WHAT YOU ARE ASKED TO DO:
Copy the lines starting at the one containing "You are a GUI" and ending at the one containing "Image resolution: width=727", swapping "screenshot" for "screen capture" and keeping everything else unchanged.

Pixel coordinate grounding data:
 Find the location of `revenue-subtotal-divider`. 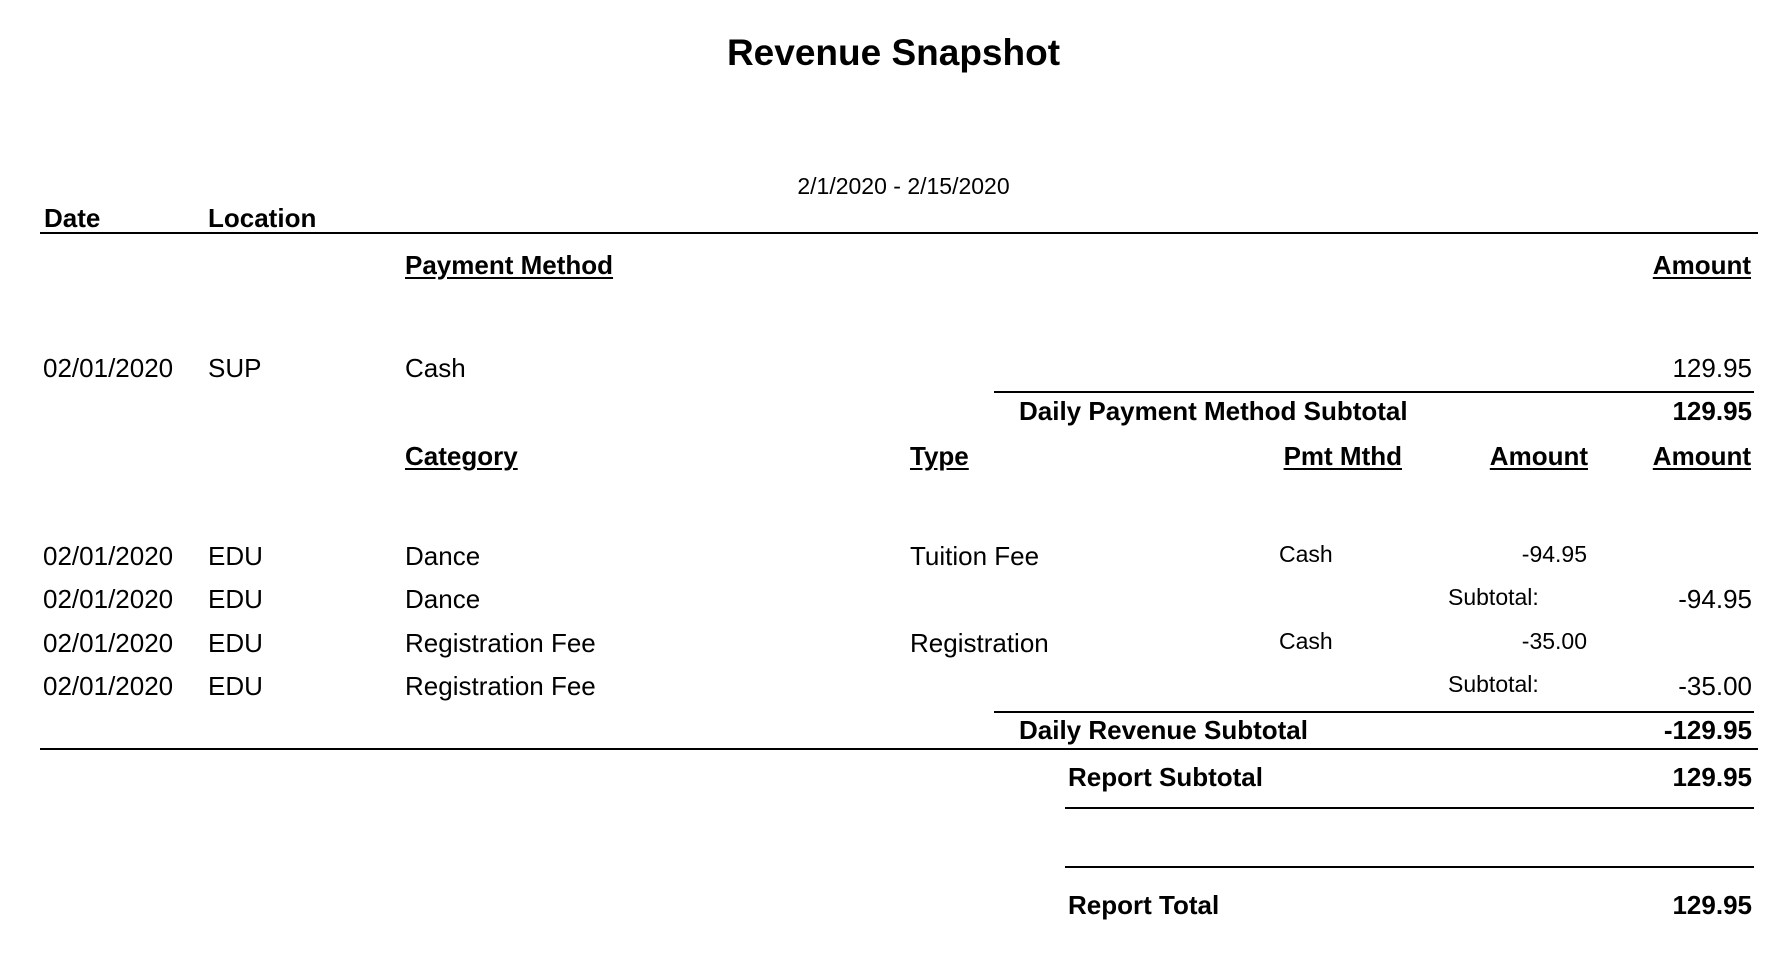

revenue-subtotal-divider is located at coordinates (1374, 712).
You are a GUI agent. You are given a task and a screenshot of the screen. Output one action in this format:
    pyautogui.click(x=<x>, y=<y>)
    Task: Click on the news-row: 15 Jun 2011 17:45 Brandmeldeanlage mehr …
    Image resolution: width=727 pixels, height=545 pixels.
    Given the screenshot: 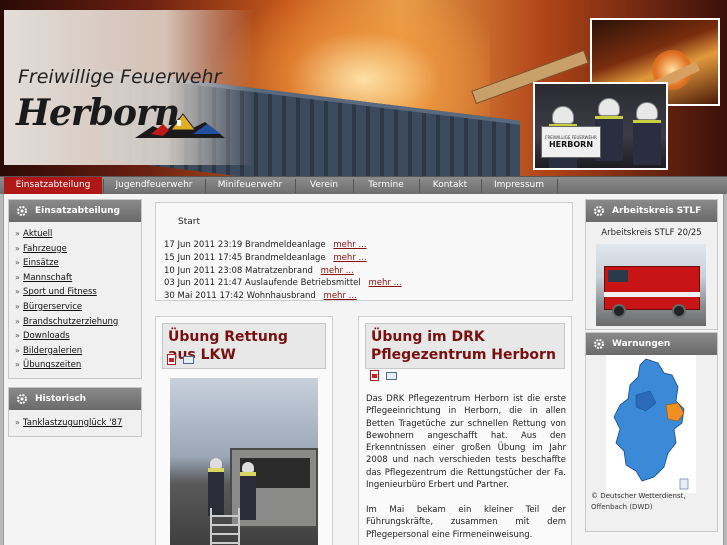 What is the action you would take?
    pyautogui.click(x=266, y=258)
    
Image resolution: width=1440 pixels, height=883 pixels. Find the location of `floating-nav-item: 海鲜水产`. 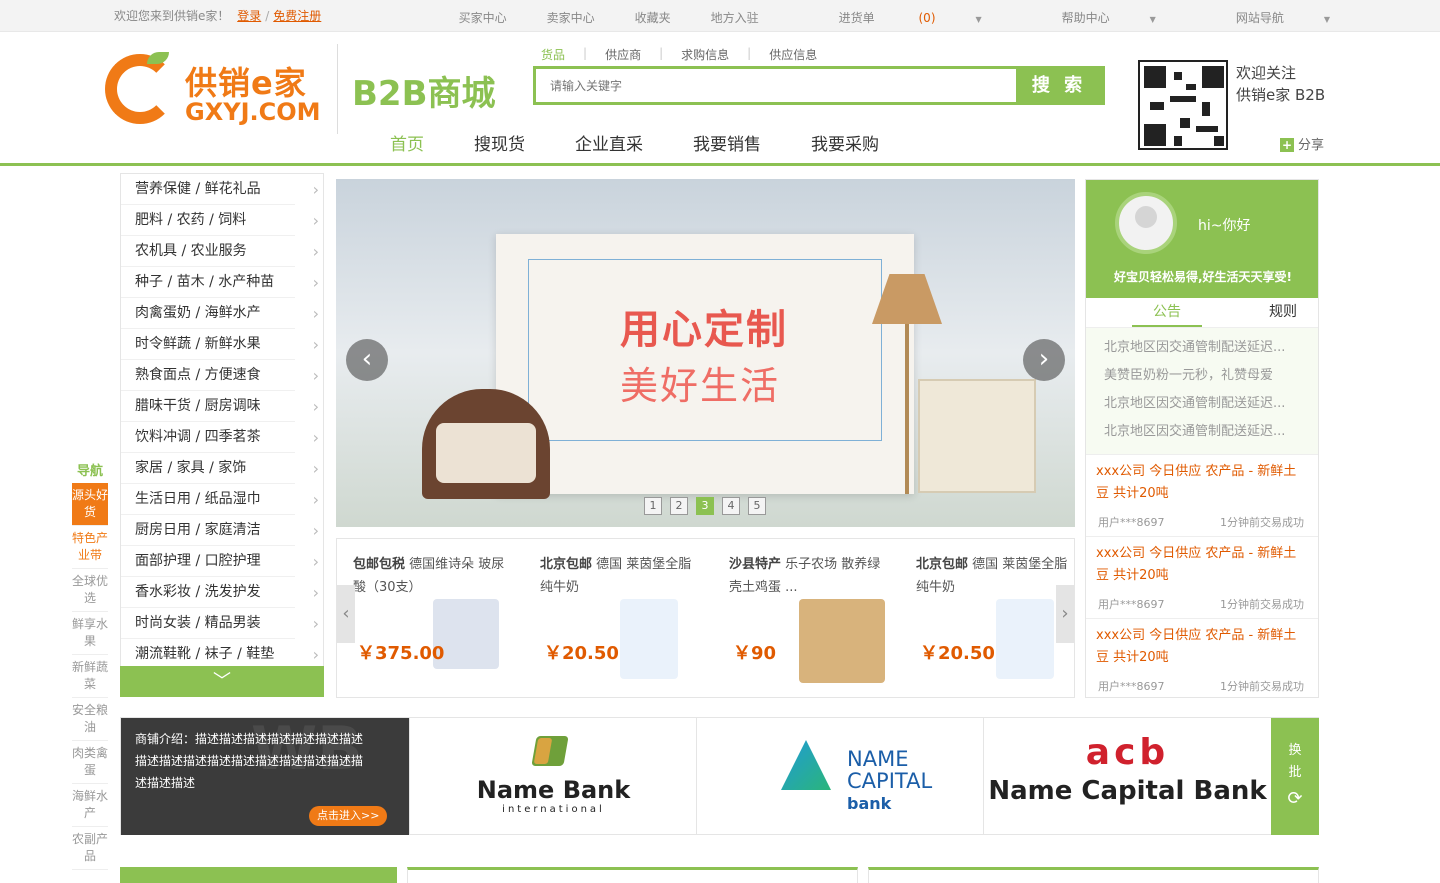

RESPONSE TO THIS TASK:
You are a GUI agent. You are given a task and a screen capture of the screen. Output one action in this format:
    pyautogui.click(x=<x>, y=<y>)
    Task: Click on the news-row: 15 Jun 2011 17:45 Brandmeldeanlage mehr …
    Image resolution: width=727 pixels, height=545 pixels.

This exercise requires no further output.